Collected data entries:
-- Opening Marker --
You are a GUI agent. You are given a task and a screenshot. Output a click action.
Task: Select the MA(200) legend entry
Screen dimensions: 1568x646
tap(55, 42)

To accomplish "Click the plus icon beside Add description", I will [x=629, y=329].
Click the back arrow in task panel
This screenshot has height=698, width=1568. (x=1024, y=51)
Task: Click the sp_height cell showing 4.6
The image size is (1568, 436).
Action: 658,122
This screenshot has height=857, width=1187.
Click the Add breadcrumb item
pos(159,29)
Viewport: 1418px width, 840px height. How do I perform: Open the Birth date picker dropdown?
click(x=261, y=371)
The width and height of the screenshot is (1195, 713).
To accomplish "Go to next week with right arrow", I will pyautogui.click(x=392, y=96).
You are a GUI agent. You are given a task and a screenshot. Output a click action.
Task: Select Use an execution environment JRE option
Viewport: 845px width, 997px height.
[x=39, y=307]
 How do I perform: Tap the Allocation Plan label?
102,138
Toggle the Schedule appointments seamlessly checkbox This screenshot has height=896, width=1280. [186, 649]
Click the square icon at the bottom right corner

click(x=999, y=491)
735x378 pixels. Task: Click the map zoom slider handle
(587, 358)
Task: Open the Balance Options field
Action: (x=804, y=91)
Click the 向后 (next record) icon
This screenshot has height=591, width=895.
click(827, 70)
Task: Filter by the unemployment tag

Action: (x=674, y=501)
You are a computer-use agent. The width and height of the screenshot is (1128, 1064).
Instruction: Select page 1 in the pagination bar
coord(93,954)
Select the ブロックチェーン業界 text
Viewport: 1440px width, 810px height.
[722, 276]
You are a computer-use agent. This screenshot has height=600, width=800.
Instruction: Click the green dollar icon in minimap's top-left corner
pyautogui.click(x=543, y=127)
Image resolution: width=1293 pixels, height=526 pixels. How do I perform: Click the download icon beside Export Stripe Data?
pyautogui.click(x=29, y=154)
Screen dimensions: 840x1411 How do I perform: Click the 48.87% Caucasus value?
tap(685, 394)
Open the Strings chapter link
-- Closing Marker --
§ ABOUT THIS TASK
Copy each line from the data above that includes "will".

§ ANSWER
To accomplish "Click the plus icon beside Add description", I will [x=629, y=329].
To accomplish "Go to next week with right arrow", I will pyautogui.click(x=392, y=96).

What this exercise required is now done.